Sunday, June 12, 2016
The Farewell Party
I absolutely loved this film. It was a bittersweet story of love and friendship that makes no qualms on its stance on its controversial subject, but regardless of where you personally stand, whether you agree or disagree, it's a film that will touch your heart, tickle your funny bone, and make you seriously ponder this important subject. A hospital visit by Yehezkel and his wife Levana, to their friend Max, suffering with terminal cancer and in agony from bed sores and the disease, sets this tale in motion when Max begs them to end his suffering. Yehezkel, an inventor of sorts with tons of gadgets of his own creation scattered throughout his home, decides to go against his wife's wishes and help Max and his wife Yana by building a Kevorkian-like machine which Max can use to self-administer a lethal cocktail of meds to painlessly end his life. After having little success with recruiting the help of a doctor also living at the retirement facility, the secret duo end up with Dr. Daniel, a veterinarian, who initially mistakenly assumes Max is a dog. The device is finally used by Max, at which time he movingly attests 'if I use this I will die, if I don't I will suffer and then I will die', leaving the group grief-stricken but at peace with their role, though that soon changes when Yehezkel is tasked with the choice of helping someone he loves.
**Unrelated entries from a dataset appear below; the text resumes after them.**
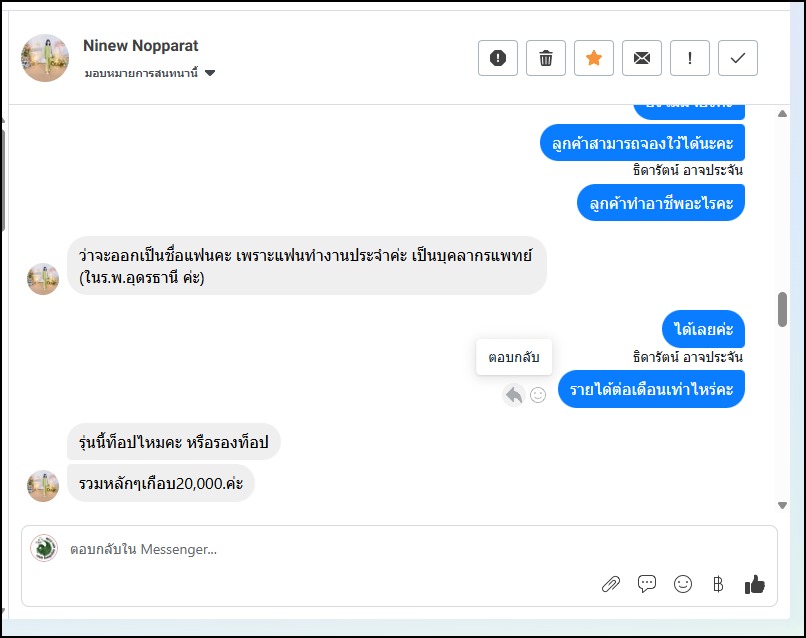The width and height of the screenshot is (806, 638).
Task: Click the baht payment icon
Action: click(x=717, y=585)
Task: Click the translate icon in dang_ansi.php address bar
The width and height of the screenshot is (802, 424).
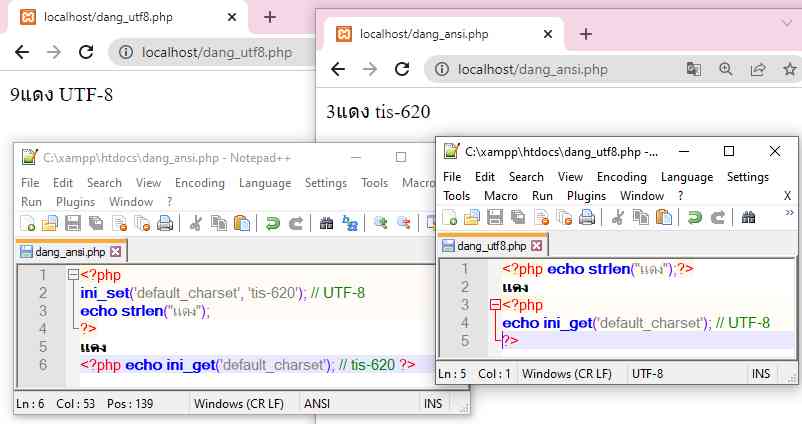Action: point(694,69)
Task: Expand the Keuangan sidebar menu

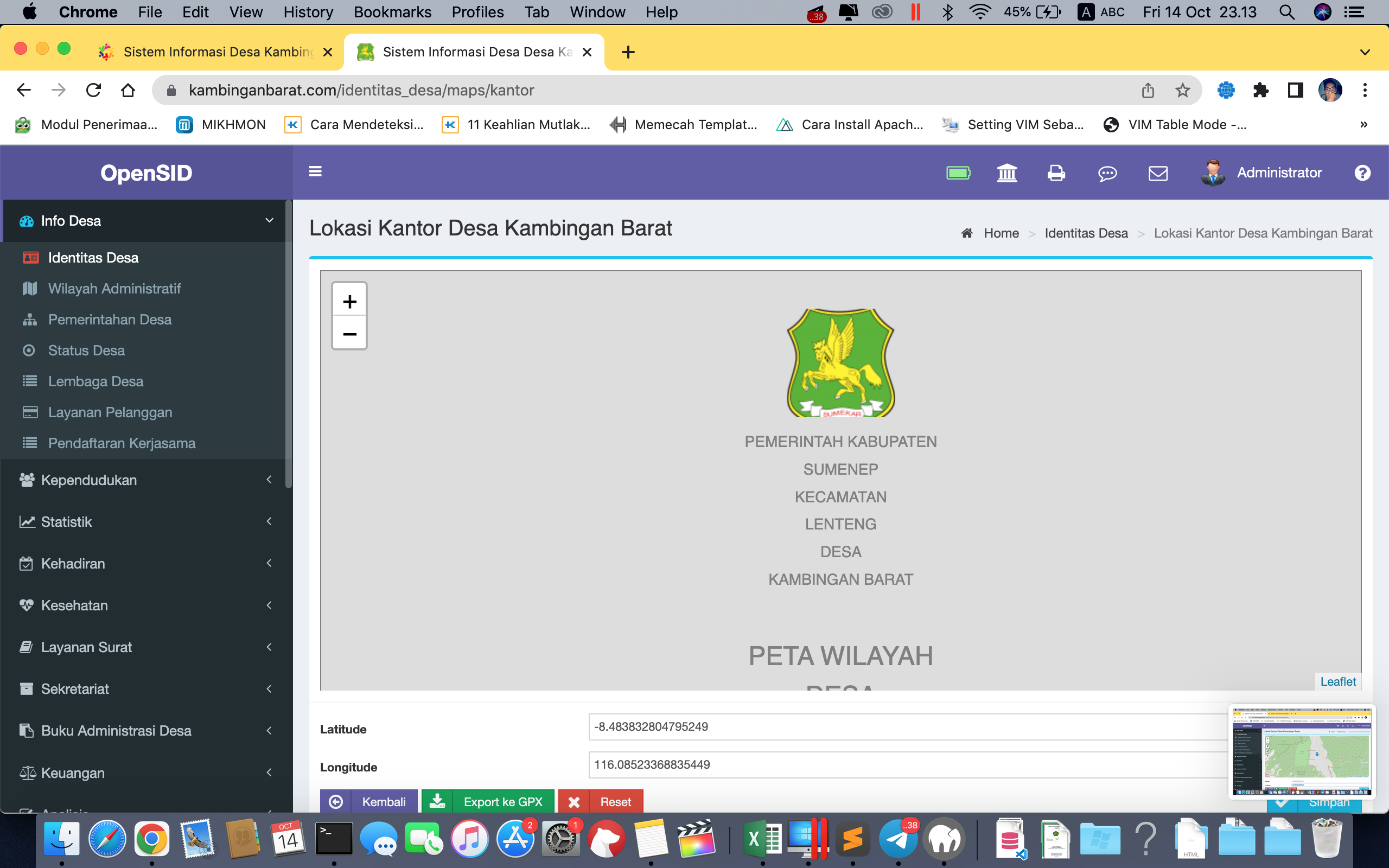Action: 72,773
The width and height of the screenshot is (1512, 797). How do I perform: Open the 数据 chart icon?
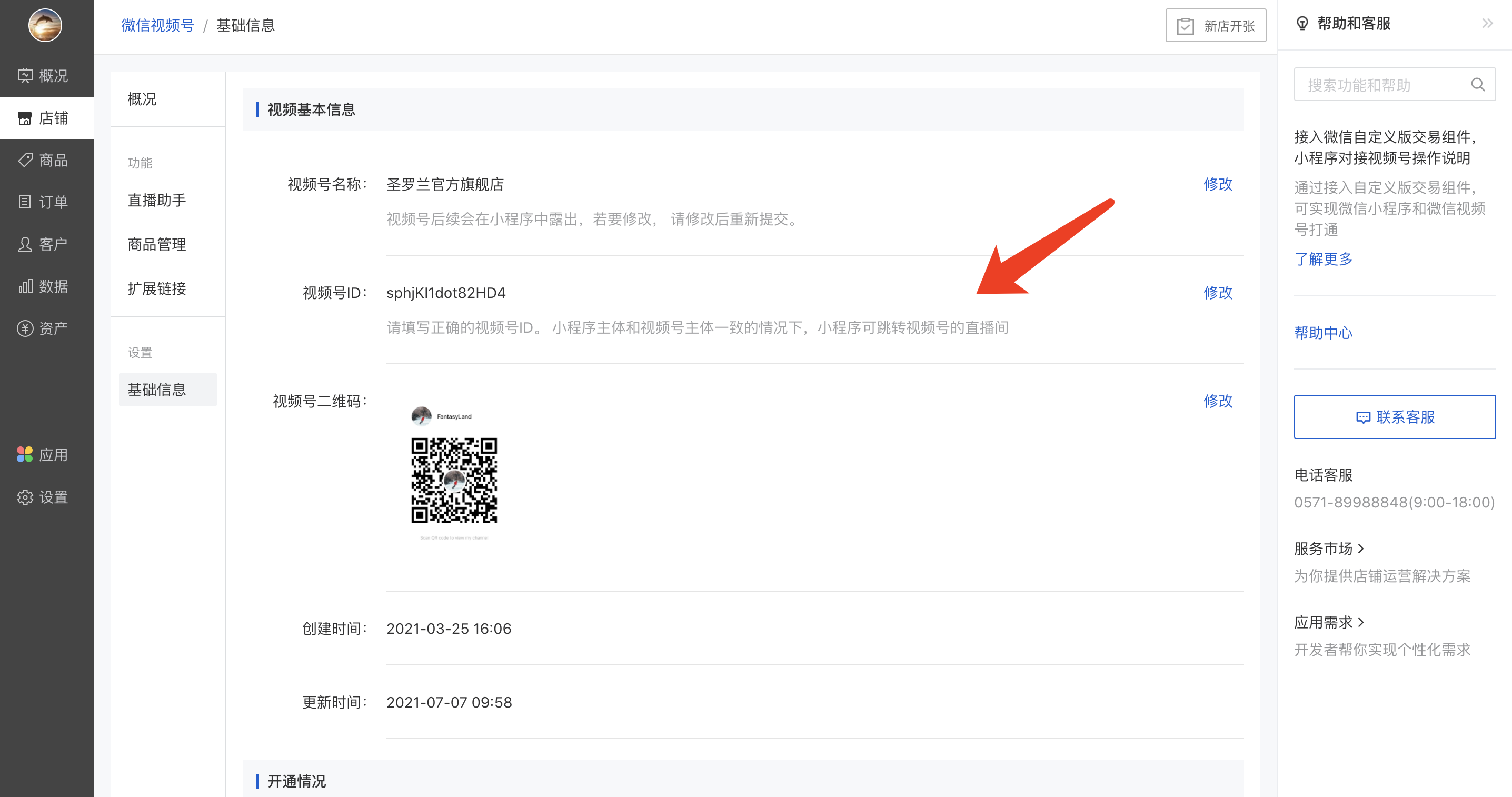point(25,286)
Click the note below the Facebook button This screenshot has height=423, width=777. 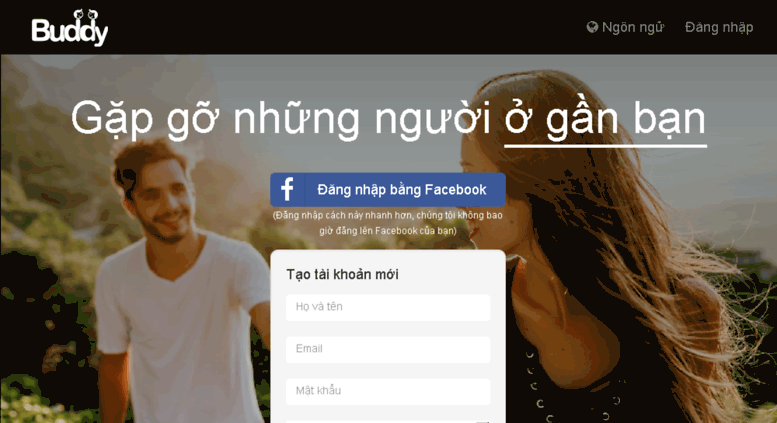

There are countless moments of irreverent humor and heartbreaking sadness in this film. It's really such a contradiction, but it honestly, effortlessly it seems, manages to make you laugh out loud only to poignantly touch your heart and make you cry in the next moment. It's the little moments in the film that touched me the deepest, such as when Yehezkel first visits Max in the hospital and changes his diaper because the nurse refused. A profoundly humbling moment seeing a man gently caring for his old friend; with no pride or embarrassment between them, just love. Equally memorable is when Yehezkel, with a digitally masked voice, calls his friend Zelda as "God" and tries to convince her to continue with her medications, saying there's no vacancies in heaven right now. Each moment serves as a simple, yet perfect example of love and friendship in their purest form.
The moral dilemma of someone's right to die is not one likely to be decided or resolved by this film, but one nonetheless that merits serious discussion and debate. There are countless factors that can alter the equation and people's sentiments on the issue - is the person terminally ill and facing imminent death, is the person's quality of life severely diminished by a degenerative disease, such as those existing but not truly living, as the case with countless souls facing the 'long goodbye' of Alzheimer's. While I'm not 100% sure what I'd do faced with such a decision, I know that I respect someone else's choice to say enough is enough and believe with both fervor and conviction that God in his infinite wisdom and mercy would neither condemn nor forsake those who saw this as their only recourse.
Albeit a film dealing with death, The Farewell Party, equally conveys the beauty of life, love and friendship. A must-see film.